── Data section ──

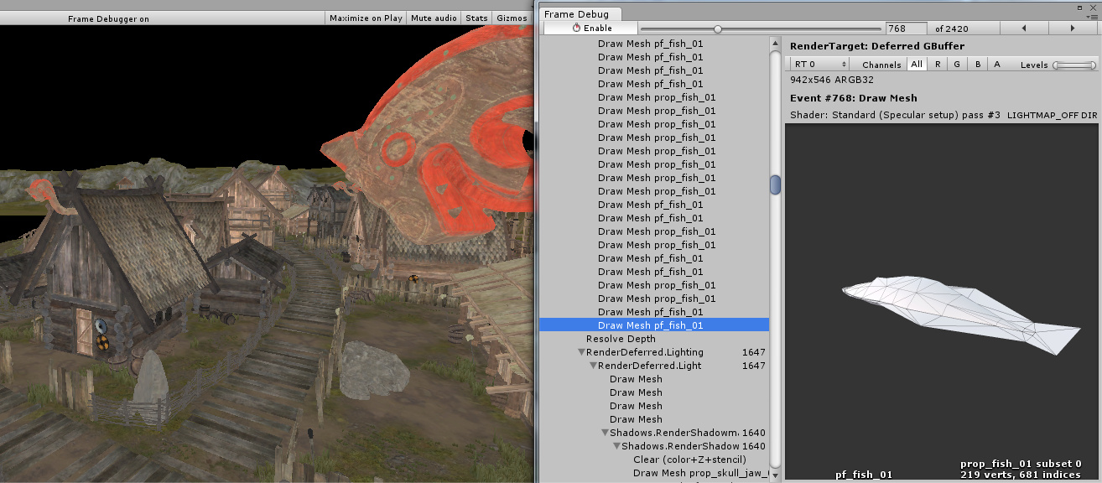Show only the A channel
The image size is (1102, 483).
(x=997, y=65)
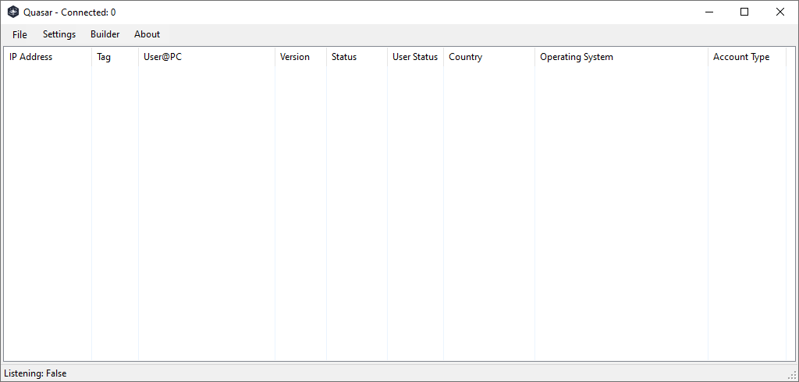799x382 pixels.
Task: Open the About menu
Action: (x=147, y=34)
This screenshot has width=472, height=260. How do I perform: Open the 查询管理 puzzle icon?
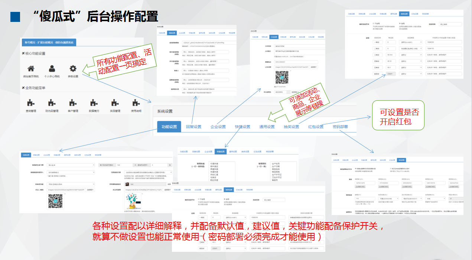click(x=31, y=103)
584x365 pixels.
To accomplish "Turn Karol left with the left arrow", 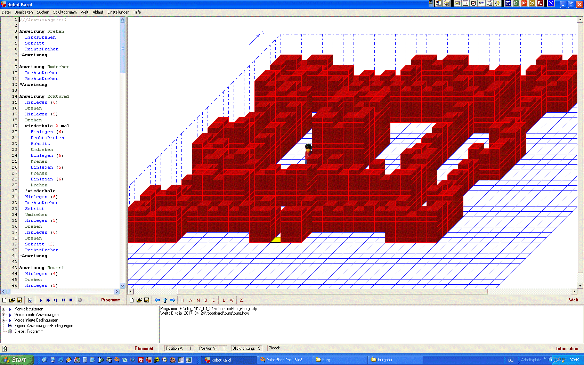I will coord(157,300).
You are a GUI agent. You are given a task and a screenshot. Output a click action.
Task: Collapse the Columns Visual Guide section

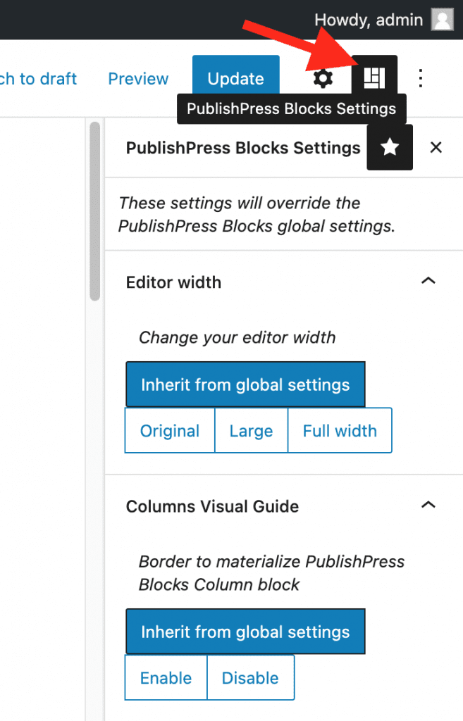point(429,505)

───

> [Work instruction]
Locate "You are a GUI" in the entries above. Copy, exactly and only, the lines from that line to the end, leaving out the pictures.

> [Solution for this task]
You are a GUI agent. You are given a task and a screenshot. Output a click action.
Task: Collapse the Columns Visual Guide section

point(429,505)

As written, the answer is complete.